=== What is required ===
What you write must match, character for character, the lines from the one with "Click the 4월 time axis marker" down to the one with "Where should I" in the listing below, minus its pictures.

=== Raw data ===
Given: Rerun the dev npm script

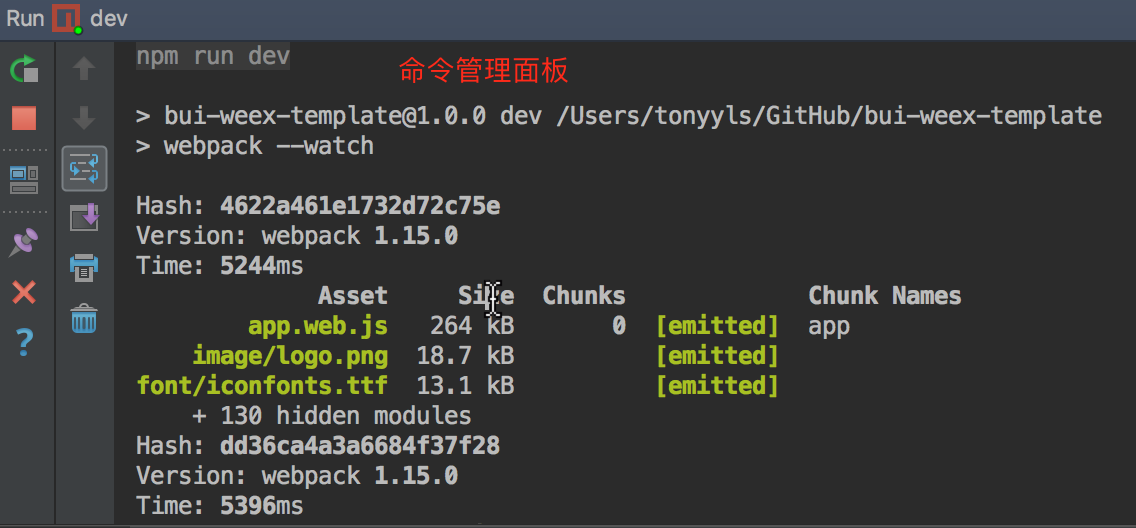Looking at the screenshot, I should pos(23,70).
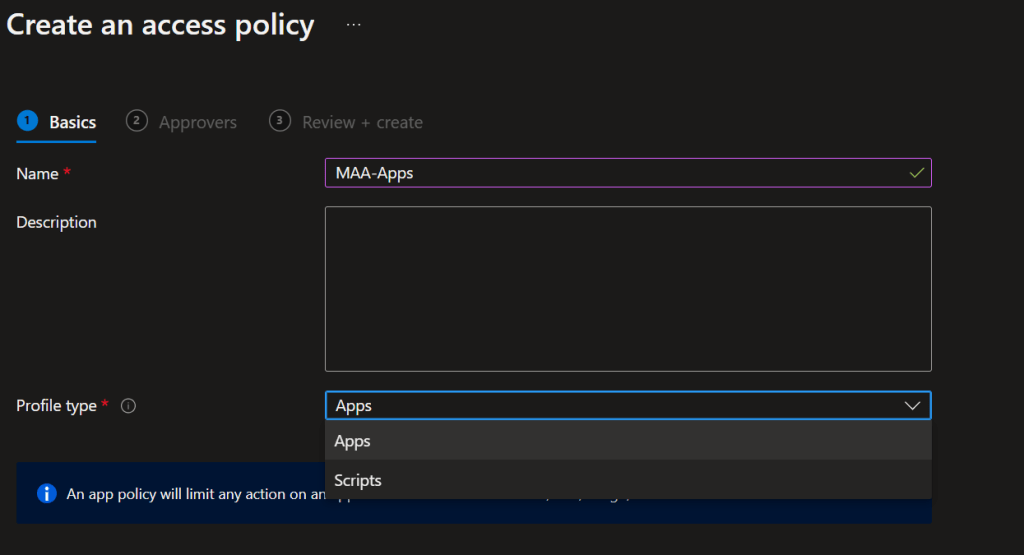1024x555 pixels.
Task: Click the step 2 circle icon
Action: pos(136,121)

==

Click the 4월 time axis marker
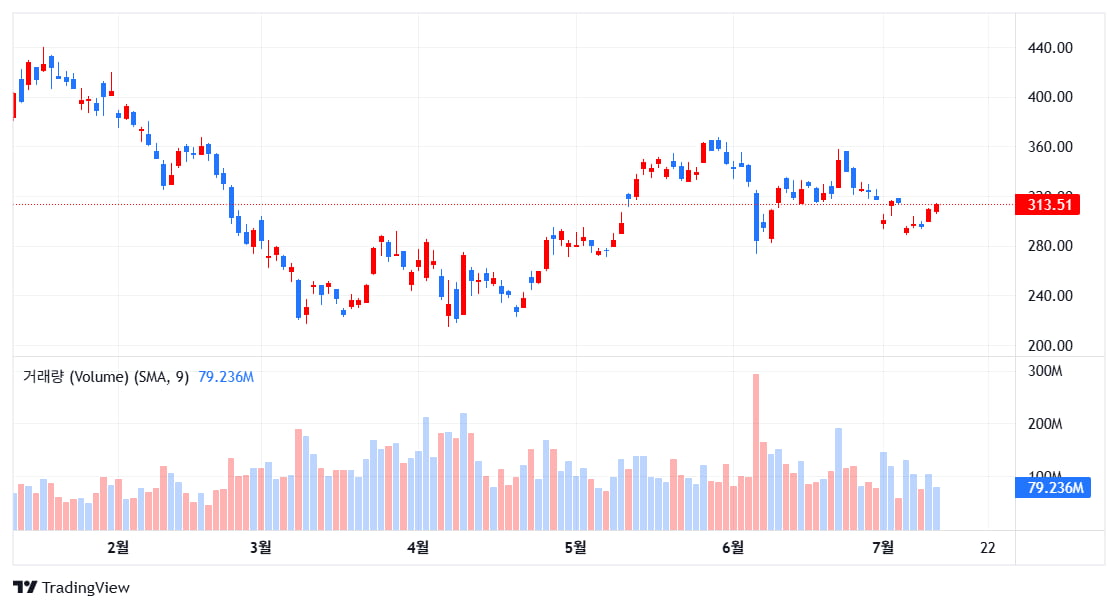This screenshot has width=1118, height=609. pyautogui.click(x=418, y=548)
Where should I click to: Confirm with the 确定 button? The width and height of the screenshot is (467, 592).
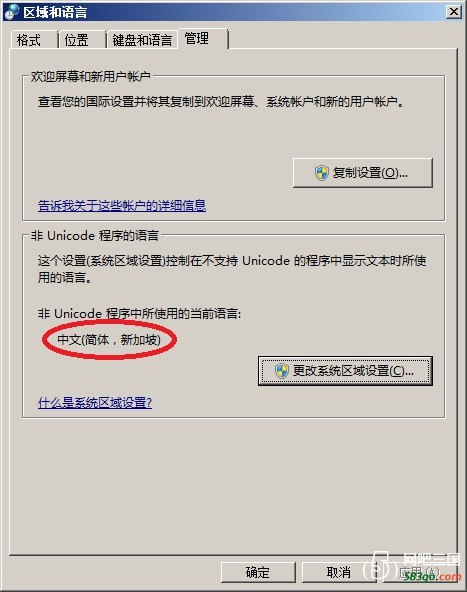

* * *

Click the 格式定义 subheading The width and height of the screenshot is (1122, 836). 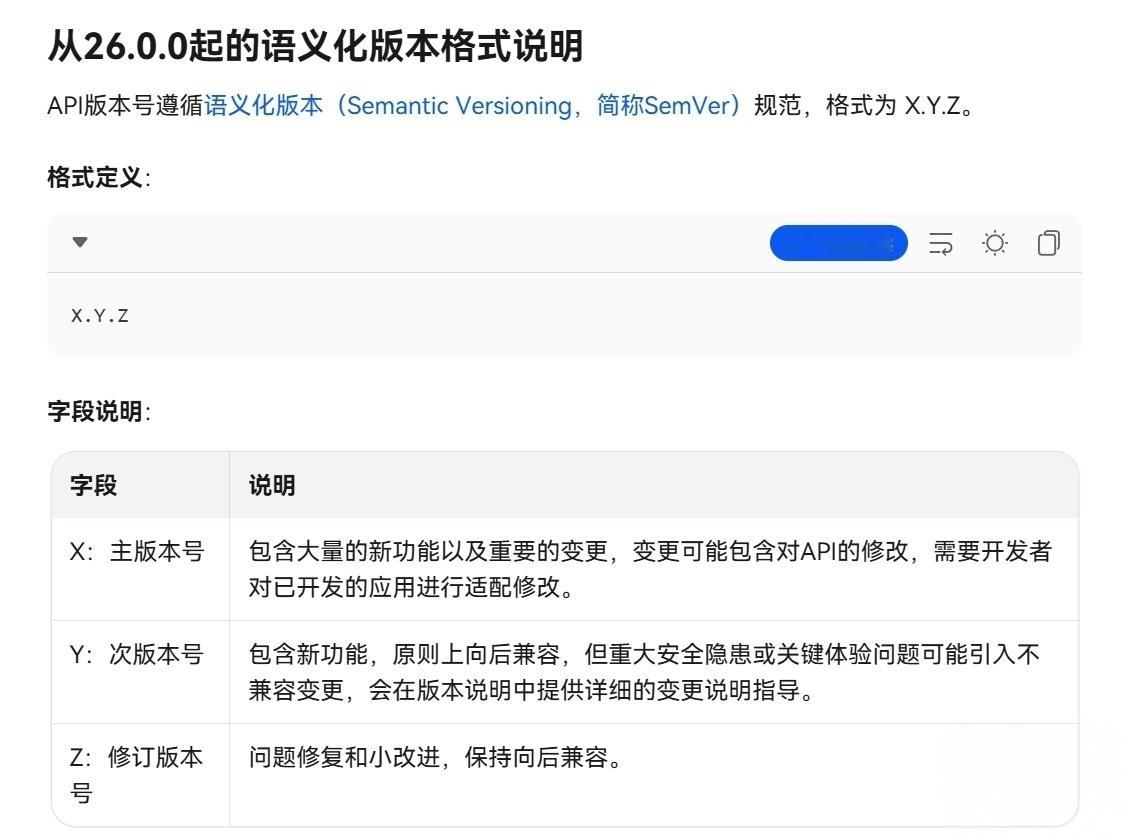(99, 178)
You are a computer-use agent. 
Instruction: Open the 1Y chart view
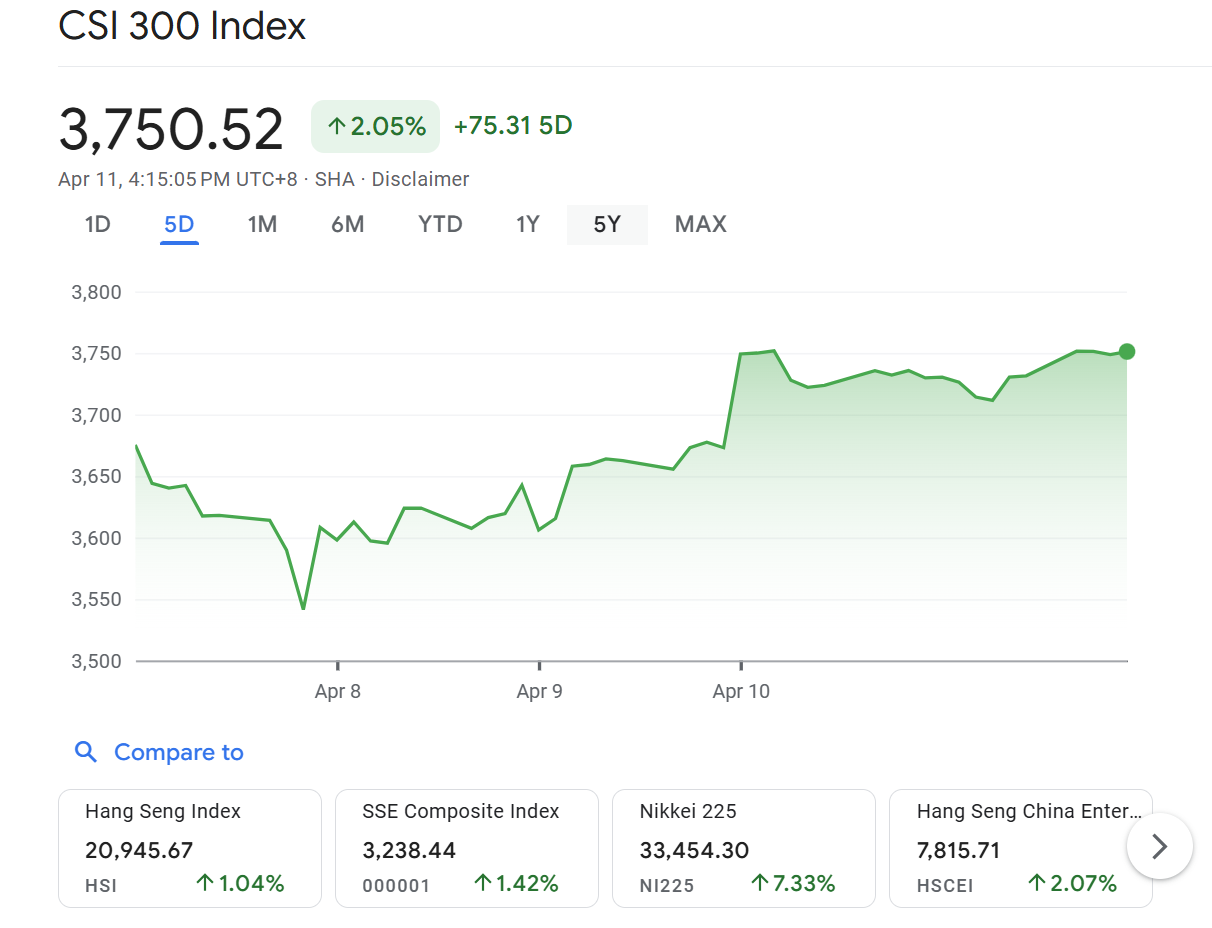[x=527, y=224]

=== Response ===
Click the 4월 time axis marker
This screenshot has width=1118, height=609. pyautogui.click(x=418, y=548)
Where should I click to: Confirm with the 确定 button? The width and height of the screenshot is (467, 592).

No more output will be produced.